When talking about a legacy software that requires enhancements or expansions to functionality, the following signs show that it cannot be done without reengineering the entire system:

  • Nobody knows how the system works;
  • Nobody knows how to improve the code;
  • There is a lack of developers in the market who are able to maintain the system;
  • The system cannot be easily migrated to new hardware;
  • The system performance does not improve even after upgrading hardware;
  • The system has poor scalability and its performance can only be improved by upgrading hardware;
  • It is difficult and expensive to maintain, improve, and expand functionality;
  • The system has experienced a lack of regular maintenance and updates;
  • When being developed and deployed into production, the system has experienced a lack of testing;
  • The system is vulnerable due to a lack of security patches applied;
  • Integration with third-party systems is difficult due to different technologies;
  • The entire system is a monolithic functionality with spaghetti code;
  • The system code suffers from redundancy (various blocks of code solve the same tasks).

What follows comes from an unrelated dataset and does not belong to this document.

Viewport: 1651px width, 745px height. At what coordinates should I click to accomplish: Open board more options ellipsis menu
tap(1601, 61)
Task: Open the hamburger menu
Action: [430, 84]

So, What Should be Done to Reengineer a Legacy Software?

It is impossible to specify exact steps of reengineering—they definitely depend on a particular system. However, there are some mandatory actions that can promote success in reengineering your legacy software. They are as follows:

  1. Start by analyzing the software architecture, source code, and data structure. Prepare a list of required improvements and ways to implement them.
  2. Analyze risks and spendings needed to develop new functionality or a new system and replacing the legacy system, or parts of it.
  3. Prioritize the tasks and draw up a plan of action to reengineer the system.
  4. Analyze the technologies available and select the best prospect. Take into consideration that the new system should work stably for at least 5–10 years.
  5. As the plan is being implemented, it is useful to include tools for metrics and profiling; they enable monitoring of actual performance and stability indicators of the system.
  6. Before deploying renewed software, or especially parts of the legacy software, test the system at all levels to avoid failure in production.
  7. If you created new software from scratch, take into account that migrating clients to the new system may be even more labor-intensive than migrating data. Thus, your migration plan should be customized for each client.

These are general steps. Obviously they don’t reflect the process in detail; however, it is impossible to write a one-size-fits-all plan because each case differs in terms of existing software, data, and requirements for the new system. Having expertise in reengineering legacy systems becomes a great advantage, especially when analyzing risks and selecting technologies. This is why I always suggest consulting with software vendors that have considerable expertise in reengineering.